▶ **PROBLEM TO WORK ON**:
Format everything from the start of the listing down to the line containing "[About] (947, 63)" as a Markdown table with columns Row and Line. Number each line and omit blank lines.

• • • •

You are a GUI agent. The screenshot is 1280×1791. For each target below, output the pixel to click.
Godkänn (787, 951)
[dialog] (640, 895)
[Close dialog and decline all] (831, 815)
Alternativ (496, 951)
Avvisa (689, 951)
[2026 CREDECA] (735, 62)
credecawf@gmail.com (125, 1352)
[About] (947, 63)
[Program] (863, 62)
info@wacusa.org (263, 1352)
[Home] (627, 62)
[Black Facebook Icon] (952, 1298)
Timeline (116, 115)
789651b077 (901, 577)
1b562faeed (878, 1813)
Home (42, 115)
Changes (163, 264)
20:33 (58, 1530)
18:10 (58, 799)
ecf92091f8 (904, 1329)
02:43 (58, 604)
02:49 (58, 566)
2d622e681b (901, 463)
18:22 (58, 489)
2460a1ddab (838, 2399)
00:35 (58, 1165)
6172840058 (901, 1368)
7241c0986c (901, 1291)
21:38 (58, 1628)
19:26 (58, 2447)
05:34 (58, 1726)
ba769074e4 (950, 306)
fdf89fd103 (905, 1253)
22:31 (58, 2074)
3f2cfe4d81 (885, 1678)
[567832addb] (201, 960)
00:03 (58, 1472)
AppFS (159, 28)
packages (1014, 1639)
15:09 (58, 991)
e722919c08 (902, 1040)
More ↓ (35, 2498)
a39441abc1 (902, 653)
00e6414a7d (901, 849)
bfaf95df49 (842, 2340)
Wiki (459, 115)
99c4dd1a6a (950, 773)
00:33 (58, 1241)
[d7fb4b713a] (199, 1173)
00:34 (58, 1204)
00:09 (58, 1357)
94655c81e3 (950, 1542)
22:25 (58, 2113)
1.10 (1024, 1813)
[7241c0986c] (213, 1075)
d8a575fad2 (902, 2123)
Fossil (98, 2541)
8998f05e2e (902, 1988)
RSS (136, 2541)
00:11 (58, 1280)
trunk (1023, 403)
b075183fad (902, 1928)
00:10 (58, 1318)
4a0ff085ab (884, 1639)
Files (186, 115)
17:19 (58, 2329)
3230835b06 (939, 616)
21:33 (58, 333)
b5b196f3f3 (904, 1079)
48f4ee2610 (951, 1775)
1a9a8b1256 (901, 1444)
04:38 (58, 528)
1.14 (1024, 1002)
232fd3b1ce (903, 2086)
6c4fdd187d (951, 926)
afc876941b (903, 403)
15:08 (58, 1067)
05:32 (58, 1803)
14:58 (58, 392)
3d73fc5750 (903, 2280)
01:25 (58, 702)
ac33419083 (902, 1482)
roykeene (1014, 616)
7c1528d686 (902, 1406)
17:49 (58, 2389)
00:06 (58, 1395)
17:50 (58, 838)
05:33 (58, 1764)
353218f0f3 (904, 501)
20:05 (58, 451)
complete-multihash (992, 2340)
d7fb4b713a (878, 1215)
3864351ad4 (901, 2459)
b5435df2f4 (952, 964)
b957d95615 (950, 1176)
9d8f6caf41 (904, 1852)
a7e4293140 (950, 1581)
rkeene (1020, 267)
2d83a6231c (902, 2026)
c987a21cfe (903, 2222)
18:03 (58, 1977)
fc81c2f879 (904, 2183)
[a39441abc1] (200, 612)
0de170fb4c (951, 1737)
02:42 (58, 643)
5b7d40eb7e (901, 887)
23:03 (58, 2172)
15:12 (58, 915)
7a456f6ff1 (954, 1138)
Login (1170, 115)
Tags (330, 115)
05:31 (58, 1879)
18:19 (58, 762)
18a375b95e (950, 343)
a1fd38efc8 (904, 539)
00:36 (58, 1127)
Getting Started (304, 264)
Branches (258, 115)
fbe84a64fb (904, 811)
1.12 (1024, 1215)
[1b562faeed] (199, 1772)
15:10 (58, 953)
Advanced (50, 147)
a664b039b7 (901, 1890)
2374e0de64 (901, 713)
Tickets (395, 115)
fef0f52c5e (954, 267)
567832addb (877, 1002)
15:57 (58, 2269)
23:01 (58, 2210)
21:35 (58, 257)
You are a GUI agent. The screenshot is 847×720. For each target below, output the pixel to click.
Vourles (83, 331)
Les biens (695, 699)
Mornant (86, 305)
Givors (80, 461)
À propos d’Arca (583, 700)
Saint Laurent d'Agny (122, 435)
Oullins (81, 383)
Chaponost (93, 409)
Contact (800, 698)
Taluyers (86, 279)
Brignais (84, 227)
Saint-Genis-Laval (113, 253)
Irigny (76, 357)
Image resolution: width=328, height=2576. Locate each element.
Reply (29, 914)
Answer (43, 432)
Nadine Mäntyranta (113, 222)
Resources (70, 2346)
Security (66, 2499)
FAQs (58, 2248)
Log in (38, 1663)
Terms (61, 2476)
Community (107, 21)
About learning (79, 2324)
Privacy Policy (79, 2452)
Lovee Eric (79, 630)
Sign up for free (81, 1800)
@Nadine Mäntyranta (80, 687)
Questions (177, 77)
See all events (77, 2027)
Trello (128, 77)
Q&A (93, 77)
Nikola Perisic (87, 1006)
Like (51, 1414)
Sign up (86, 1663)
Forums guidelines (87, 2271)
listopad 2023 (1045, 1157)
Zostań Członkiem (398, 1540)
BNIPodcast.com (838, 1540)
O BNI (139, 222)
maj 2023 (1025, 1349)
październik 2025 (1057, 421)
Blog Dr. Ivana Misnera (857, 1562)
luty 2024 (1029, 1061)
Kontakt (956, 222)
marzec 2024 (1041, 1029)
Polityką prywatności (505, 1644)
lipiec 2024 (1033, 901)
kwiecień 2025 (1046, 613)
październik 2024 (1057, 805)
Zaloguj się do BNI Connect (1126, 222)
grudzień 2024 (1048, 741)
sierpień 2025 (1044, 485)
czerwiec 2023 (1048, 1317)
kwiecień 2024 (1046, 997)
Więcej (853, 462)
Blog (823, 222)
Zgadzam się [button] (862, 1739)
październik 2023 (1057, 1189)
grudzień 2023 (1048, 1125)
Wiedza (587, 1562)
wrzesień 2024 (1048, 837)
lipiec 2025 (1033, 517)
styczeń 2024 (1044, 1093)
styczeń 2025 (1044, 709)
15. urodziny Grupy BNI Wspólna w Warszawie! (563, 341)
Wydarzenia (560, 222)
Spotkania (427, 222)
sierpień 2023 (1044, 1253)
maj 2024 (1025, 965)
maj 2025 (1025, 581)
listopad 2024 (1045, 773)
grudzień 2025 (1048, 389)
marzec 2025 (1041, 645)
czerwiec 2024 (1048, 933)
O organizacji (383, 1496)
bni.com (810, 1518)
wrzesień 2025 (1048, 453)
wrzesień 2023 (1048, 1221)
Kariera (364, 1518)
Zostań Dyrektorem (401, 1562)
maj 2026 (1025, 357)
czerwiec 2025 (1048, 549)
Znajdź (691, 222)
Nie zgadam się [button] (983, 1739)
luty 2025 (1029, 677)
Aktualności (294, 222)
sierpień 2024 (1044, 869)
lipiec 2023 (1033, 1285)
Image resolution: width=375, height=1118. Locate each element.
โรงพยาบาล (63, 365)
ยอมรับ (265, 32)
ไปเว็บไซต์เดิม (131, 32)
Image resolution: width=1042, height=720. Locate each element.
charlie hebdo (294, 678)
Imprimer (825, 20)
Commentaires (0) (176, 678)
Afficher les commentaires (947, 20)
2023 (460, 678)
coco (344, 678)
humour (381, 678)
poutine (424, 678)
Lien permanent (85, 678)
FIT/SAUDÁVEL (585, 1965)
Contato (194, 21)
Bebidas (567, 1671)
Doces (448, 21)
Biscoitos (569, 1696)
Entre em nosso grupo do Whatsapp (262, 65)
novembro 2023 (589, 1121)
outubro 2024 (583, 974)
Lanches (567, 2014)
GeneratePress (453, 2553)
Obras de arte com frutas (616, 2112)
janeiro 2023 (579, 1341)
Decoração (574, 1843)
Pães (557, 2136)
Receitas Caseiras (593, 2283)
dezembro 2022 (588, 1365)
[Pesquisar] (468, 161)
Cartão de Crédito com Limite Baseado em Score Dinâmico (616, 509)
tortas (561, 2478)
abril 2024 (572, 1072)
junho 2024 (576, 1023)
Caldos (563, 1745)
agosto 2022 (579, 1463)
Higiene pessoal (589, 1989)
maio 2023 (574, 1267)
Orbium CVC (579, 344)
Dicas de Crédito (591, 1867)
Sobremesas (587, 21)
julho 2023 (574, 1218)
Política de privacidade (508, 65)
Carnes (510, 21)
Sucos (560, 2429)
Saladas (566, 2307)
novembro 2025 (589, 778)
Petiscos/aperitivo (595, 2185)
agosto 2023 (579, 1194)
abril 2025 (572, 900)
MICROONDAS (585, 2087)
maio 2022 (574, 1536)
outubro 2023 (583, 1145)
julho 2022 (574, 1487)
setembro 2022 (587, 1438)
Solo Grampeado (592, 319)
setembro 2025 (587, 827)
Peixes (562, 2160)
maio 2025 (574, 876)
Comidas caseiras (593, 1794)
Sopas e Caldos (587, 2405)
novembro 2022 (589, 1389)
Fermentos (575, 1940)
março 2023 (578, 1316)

• • • •

▶ **ANSWER TO THIS PROBLEM**:
| Row | Line |
|---|---|
| 1 | You are a GUI agent. The screenshot is 1280×1791. For each target below, output the pixel to click. |
| 2 | Godkänn (787, 951) |
| 3 | [dialog] (640, 895) |
| 4 | [Close dialog and decline all] (831, 815) |
| 5 | Alternativ (496, 951) |
| 6 | Avvisa (689, 951) |
| 7 | [2026 CREDECA] (735, 62) |
| 8 | credecawf@gmail.com (125, 1352) |
| 9 | [About] (947, 63) |